─── EXERCISE MATERIALS

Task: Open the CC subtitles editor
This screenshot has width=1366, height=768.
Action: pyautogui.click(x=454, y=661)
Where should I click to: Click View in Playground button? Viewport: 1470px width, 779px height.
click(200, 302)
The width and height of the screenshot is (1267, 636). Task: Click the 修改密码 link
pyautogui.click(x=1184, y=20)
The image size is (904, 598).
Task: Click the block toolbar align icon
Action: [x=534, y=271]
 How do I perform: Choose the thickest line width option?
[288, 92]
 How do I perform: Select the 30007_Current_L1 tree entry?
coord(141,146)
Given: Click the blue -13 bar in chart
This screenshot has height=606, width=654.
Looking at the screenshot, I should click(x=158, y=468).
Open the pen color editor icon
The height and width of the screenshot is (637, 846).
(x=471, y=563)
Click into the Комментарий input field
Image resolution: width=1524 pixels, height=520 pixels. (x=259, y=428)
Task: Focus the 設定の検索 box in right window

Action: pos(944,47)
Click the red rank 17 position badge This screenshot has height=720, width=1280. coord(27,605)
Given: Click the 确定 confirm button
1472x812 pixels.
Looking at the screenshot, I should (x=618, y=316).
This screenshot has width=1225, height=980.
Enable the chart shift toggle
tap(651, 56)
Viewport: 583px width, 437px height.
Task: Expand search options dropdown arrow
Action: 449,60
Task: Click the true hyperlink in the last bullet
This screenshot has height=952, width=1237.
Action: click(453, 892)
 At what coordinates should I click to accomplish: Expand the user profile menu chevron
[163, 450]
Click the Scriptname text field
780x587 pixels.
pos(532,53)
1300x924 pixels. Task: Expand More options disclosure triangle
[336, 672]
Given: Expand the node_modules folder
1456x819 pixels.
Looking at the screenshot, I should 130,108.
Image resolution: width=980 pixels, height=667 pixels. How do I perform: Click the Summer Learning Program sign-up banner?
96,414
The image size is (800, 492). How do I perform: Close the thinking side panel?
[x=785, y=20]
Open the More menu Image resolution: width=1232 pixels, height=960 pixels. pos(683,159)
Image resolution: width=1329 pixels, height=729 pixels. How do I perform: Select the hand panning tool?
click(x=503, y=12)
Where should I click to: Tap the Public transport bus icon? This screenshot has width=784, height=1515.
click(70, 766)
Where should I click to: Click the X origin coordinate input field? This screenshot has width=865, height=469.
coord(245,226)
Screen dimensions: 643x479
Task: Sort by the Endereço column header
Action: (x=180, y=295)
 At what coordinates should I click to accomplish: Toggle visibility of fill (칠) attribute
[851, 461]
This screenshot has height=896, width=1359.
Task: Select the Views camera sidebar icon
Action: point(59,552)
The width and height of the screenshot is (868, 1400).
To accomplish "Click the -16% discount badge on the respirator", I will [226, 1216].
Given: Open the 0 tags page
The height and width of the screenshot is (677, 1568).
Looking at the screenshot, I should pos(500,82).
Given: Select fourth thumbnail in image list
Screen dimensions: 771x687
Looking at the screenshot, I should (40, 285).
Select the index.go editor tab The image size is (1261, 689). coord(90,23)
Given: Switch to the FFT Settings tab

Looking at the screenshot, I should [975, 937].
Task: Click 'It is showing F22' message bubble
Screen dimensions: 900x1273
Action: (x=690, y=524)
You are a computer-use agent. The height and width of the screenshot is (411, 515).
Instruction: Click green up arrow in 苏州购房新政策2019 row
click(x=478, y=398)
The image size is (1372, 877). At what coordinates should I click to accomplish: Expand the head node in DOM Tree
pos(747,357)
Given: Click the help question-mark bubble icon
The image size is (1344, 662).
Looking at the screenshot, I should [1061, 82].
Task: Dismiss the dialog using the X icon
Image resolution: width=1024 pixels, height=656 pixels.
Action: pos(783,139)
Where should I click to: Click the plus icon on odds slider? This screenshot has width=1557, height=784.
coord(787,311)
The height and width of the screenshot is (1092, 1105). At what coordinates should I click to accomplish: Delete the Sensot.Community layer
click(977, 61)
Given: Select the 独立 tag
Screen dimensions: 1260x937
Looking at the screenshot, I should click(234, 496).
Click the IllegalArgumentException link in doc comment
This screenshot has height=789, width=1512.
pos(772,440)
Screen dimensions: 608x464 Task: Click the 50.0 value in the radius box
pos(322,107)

──────

▶ _WORK TO DO_: Rewrite the entries from the first one up to and including the line with "coord(141,146)", substituting "screen capture" for "screenshot" and leaving everything else the same.

▶ _SOLUTION FOR THIS EXERCISE_:
Task: Open the CC subtitles editor
This screen capture has width=1366, height=768.
Action: pyautogui.click(x=454, y=661)
Where should I click to: Click View in Playground button? Viewport: 1470px width, 779px height.
click(200, 302)
The width and height of the screen capture is (1267, 636). Task: Click the 修改密码 link
pyautogui.click(x=1184, y=20)
The image size is (904, 598).
Task: Click the block toolbar align icon
Action: [x=534, y=271]
 How do I perform: Choose the thickest line width option?
[288, 92]
 How do I perform: Select the 30007_Current_L1 tree entry?
coord(141,146)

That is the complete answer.